Figure 3 illustrates the calculations of an average round-trip time for a contiguously grouped situation. The average is calculated by taking the worst case scenario for each group and averaging over those results. The average high call reversal for a contiguously grouped situation will depend on the applicable group size and number of groups. In the example illustrated in Figure 3, the average high call reversal is at floor 10 meaning that, on average, the elevator car will travel up as high as floor 10 before reversing direction.
Figure 4 compares the round-trip times and handling capacity values for three situations – the traditional dispatching approach, the non-contiguous grouping approach and the contiguous grouping approach for a given scenario. It is easy to see from this example that using contiguous grouping results in the lowest round-trip time and the best handling capacity. The benefits of contiguous grouping in the Compass destination dispatching system result in reduced round trip times which are due to both more time spent at full speed and a reduced average high call reversal floor.

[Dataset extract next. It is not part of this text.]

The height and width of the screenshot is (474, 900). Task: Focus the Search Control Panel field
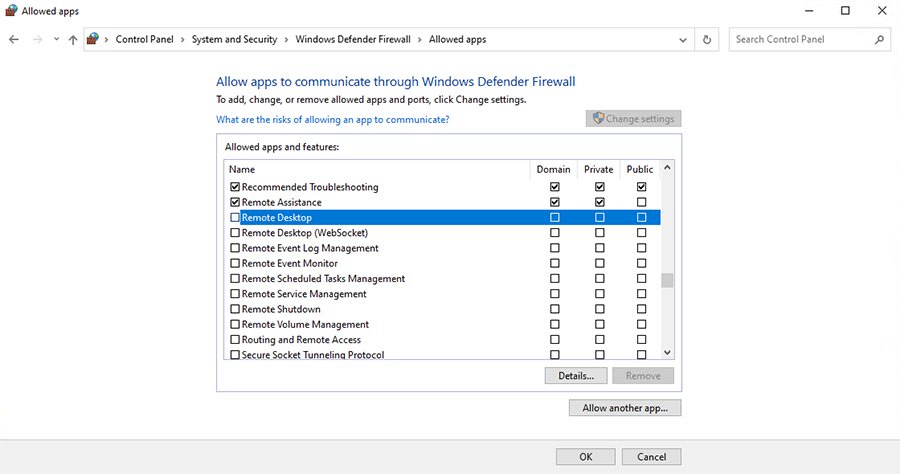[x=802, y=40]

The combination of less time in transit and not traveling as far, on average, due to the lower average high call reversal floor increases handling capacity. In the example illustrated in Figure 4, the Compass system’s handling capacity of 25% is better than the handling capacity of either of the other approaches.
Elevator dispatching is a complex situation and contiguous grouping can be used very effectively to produce better performance in many traffic situations. There are times, however, when strict contiguous grouping may not be the best approach to effectively handle the actual traffic scenario observed. The Otis Compass destination dispatching system uses contiguous grouping, based on its proven benefits, but also monitors current and recent traffic conditions in order to determine when to adjust the grouping to include some passenger stops that are not contiguous or nearly contiguous. This flexibility allows the Compass dispatcher to use contiguous grouping in conjunction with non-contiguous grouping to provide optimal system performance.